## Work to do:
Could you reproduce the stretch from "Half of Protestant" through "affecting the country." in the pastor survey article, swapping "conspiracy theories" for "rumors"?

Half of Protestant pastors say they’re hearing
conspiracy theories in their churches
They’re not just on friends’ and family members’ Facebook pages or in weird corners of the internet.
About half of all Protestant pastors in the United States say they’re hearing conspiracy theories in their churches, according to a study released on January 26 by Lifeway Research. It found that 49 percent of them report they frequently hear members of their congregations repeating conspiracy theories they’ve heard on various issues affecting the country.
“Christian churches resolve to be places focused on the truth,” Lifeway Research executive director Scott McConnell said in a written statement. “Yet, half of pastors hear the spread of assumptions about plots often. This is a startling disconnect.”
The pastors most likely to agree they frequently heard conspiracy theories from their congregants (61 percent) were those who pastor churches with attendance of 250 or more people, according to the survey data. White pastors (50 percent) were more likely to agree than Black pastors (36 percent), and male pastors (50 percent) more likely than female pastors (35 percent).

## Data section:
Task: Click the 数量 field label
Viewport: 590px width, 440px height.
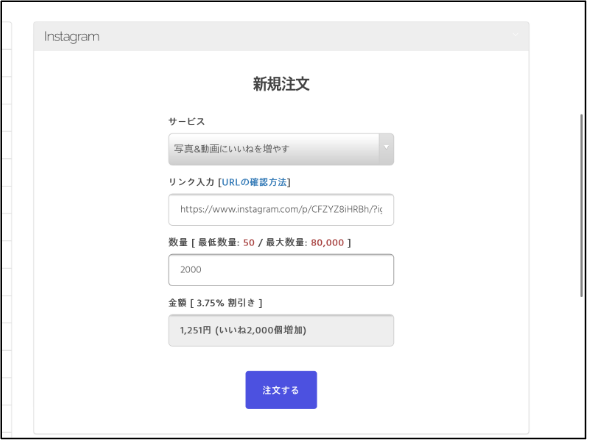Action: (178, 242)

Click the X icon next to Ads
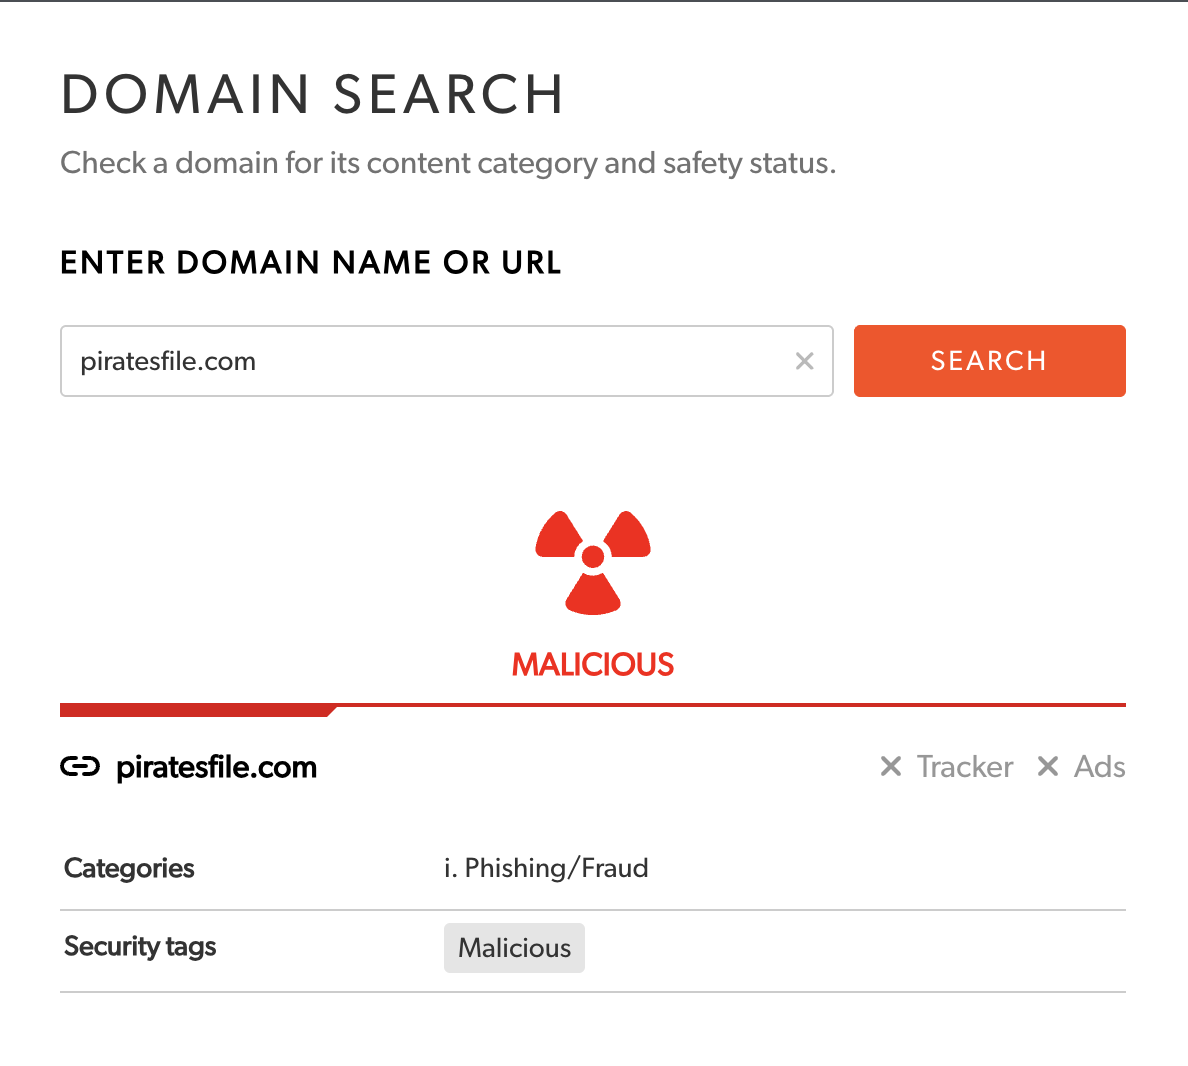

## The reply:
Half of Protestant pastors say they’re hearing
rumors in their churches
They’re not just on friends’ and family members’ Facebook pages or in weird corners of the internet.
About half of all Protestant pastors in the United States say they’re hearing rumors in their churches, according to a study released on January 26 by Lifeway Research. It found that 49 percent of them report they frequently hear members of their congregations repeating rumors they’ve heard on various issues affecting the country.